Why deep learning is not enough for video analysis automation

Deep learning (DL) is the core of artificial intelligence, much spoken about and often overestimated.

As David Ferrucci, the lead investigator at IBM’s Watson stated, the impressive results of AI at narrow tasks made people generalize it and mistakenly believe that it can successfully solve other problems too. Taking narrow AI for general intelligence caused disappointment in DL because of its inability to understand what it tried to analyze. But it wasn’t designed for it — that was the point.

And this is the reason why all these memes appear and travel from one social media network to another.

Neural networks often make mistakes because they don’t consider the context

Speaking about deep learning, we definitely mean deep neural networks (DNNs) with a sufficient number of node layers. So its “depth” is in the number of layers and not in deep understanding as it may seem at first sight. To be considered a “deep” one, a neural network must have more than three layers: an input layer, 2+ hidden layers, and an output layer.

A DNN can be faster and more accurate than a human in solving tasks that can be described with a finite number of mathematical rules. But at the same time, it’s complicated for it to deal with tasks that people easily solve intuitively, based on their general knowledge and understanding of the surrounding world.

In this article, I will show you how we at AIHunters use deep learning on our AI-based platform for cognitive business automation called Cognitive Mill™. Why, for some of our daily tasks, DL is reliable, and for others, it requires additional cognitive solutions.

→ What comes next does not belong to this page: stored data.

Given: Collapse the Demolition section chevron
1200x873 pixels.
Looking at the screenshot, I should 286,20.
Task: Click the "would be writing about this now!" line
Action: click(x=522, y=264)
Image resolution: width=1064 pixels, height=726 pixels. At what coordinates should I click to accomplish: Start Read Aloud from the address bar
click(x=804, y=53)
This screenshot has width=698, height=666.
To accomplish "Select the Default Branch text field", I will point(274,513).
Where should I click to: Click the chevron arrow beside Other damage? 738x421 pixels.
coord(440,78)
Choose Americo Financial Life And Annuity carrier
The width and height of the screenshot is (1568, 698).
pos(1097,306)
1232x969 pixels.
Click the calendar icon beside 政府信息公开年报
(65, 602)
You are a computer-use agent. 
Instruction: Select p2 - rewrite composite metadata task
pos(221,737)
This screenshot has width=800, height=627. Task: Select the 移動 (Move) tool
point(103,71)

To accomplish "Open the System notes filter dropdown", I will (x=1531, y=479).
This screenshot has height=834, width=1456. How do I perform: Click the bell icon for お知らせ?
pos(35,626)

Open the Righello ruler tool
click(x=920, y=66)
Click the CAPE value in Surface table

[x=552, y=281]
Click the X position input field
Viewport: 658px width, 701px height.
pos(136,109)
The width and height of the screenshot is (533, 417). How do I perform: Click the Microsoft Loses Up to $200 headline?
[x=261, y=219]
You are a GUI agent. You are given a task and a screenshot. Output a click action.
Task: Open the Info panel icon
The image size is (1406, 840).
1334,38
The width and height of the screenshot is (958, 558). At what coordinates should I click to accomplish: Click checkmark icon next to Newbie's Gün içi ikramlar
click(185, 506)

And we are 100% sure that deep learning is not enough to fully automate video analysis.

But first, let’s start with the tasks for which DL is a good and reliable tool.

Deep learning does well

DL proves to be reliable for narrow tasks.

Deep learning finds hidden patterns in videos, images, and audio content. It also maps data to a lower-dimensional space, thus making it easier to operate with.

Neural networks are strong at face recognition, object detection, natural language processing, text recognition, etc.

Let’s take a closer look at these tasks.

1. Mapping the data to a lower-dimensional space

Say you want to analyze a picture with a resolution of 1280x720. It consists of a bit less than 1 million pixels, and such data is hard to process. DL makes it possible to represent a raw input image in a compressed and abstract mathematical way as vectors.

So a convolutional neural network (CNN) takes the input picture, passes it through the hidden layers, extracts features, and generates a more digestible representation of it, which is easier to process and analyze.

2. Voice recognition and natural language processing

Deep learning shows impressive results in voice recognition and natural language processing; take virtual voice assistants, for example.

DL is sufficient for basic speech-to-text transformation and identification of the topic and keywords in the video. This is a narrow task.

And this was the goal of the first version of our text summarization module based on audio analysis, meant to be the first step toward the creation of a pipeline able to perform the full semantic audio-visual analysis of any video content.

But it is insufficient if you want to make sure the transcribed text doesn’t contain inner contradictions or lack critical information. With neural networks only, we are not likely to perform this type of analysis and get trustworthy results, especially working with such diverse and complex data as we do, so we are enthusiastic about trying to apply ontology.

3. Face recognition

Deep neural networks are the best solution for facial recognition. Today’s state-of-the-art models can outshine many people’s ability to remember and recognize faces, especially when we mean hundreds of faces. A pre-trained neural network is more reliable in this regard. It detects each human face in the video and describes the faces as vectors, which makes it possible to unerringly recognize any of the faces in different scenes based on these descriptions.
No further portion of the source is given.